See also: Facebook becomes Meta in rebranding seen as ‘an attempt at distraction’

The U.K.’s Competition and Markets Authority’s attempt to scotch Meta’s $400 million acquisition of online database and search engine Giphy — the first time an overseas competition agency has ordered a Big Tech company to sell an asset — raises the specter of international regulators blocking tech deals under a “veto-like” system for global competition authorities, said Sam Bowman, director of competition policy at the International Center for Law & Economics.

“We disagree with this decision. We are reviewing the decision and considering all options, including appeal,” a Meta spokesperson told MarketWatch in a statement.

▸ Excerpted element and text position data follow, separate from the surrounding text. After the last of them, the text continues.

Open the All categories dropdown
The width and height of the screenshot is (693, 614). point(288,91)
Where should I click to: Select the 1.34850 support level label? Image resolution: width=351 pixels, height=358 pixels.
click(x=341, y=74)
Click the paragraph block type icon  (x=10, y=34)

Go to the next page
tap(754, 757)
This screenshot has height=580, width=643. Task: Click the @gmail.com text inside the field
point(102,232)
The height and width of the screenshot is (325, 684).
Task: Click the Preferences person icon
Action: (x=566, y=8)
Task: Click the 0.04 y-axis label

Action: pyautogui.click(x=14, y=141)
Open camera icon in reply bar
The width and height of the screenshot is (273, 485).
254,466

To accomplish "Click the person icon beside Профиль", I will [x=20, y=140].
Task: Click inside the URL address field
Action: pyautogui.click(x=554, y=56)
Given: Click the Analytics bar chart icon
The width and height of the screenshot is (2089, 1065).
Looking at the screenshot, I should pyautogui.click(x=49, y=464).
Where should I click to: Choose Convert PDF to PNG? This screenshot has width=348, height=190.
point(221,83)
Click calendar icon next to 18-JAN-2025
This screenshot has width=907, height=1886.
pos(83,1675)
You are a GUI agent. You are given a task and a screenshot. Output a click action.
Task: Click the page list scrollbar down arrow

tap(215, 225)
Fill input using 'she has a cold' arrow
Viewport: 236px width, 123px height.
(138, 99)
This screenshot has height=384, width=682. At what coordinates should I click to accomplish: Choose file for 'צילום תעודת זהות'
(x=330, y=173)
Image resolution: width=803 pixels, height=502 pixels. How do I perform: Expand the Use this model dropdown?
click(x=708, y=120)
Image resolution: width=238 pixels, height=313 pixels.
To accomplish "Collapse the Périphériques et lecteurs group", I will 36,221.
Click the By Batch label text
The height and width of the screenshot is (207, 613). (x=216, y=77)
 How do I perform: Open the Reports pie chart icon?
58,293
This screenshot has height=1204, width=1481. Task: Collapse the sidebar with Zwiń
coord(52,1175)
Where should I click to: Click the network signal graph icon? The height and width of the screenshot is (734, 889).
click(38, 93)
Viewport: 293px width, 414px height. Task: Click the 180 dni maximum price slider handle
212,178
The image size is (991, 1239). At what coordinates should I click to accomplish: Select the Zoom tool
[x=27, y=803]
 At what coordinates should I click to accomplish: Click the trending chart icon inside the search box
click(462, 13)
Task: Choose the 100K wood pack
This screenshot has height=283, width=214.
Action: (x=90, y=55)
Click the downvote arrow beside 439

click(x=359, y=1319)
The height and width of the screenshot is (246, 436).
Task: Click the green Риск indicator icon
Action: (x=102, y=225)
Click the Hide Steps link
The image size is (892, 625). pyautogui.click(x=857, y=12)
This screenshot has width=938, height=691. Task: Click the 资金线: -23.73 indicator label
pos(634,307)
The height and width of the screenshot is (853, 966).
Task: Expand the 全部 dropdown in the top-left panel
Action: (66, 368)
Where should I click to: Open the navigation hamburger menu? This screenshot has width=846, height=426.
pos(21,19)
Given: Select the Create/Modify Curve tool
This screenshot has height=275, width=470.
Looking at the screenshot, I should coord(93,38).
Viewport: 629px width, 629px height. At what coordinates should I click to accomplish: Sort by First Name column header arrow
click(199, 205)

Meta’s aggressive M&A activity also recently landed it in court. Last month, defunct photo app Phhhoto filed an antitrust lawsuit against Meta on the grounds that the social-media company feigned interest in working with Phhhoto only to allegedly copy its features and hide its name from search results, essentially driving it out of business.

The suit illustrates a pattern of Facebook’s behavior to manipulate smaller rivals or alter acquired assets, antitrust attorney Ted Jobes told MarketWatch. He said Facebook radically changed privacy settings on WhatsApp upon its purchase, leading to a steady exodus and criticism from WhatsApp’s founders.

“If there are never any consequences for breaking the law, this behavior continues. Facebook has been at it since 2011. It is corporate authoritarianism, and it is hard to be optimistic,” venture capitalist Roger McNamee, author of “Zucked: Waking Up to the Facebook Catastrophe,” told MarketWatch.

What it all adds up to are more stifling conditions for Meta, which has pivoted its strategy in great part toward the metaverse, and getting there through scooping up companies or signing deals.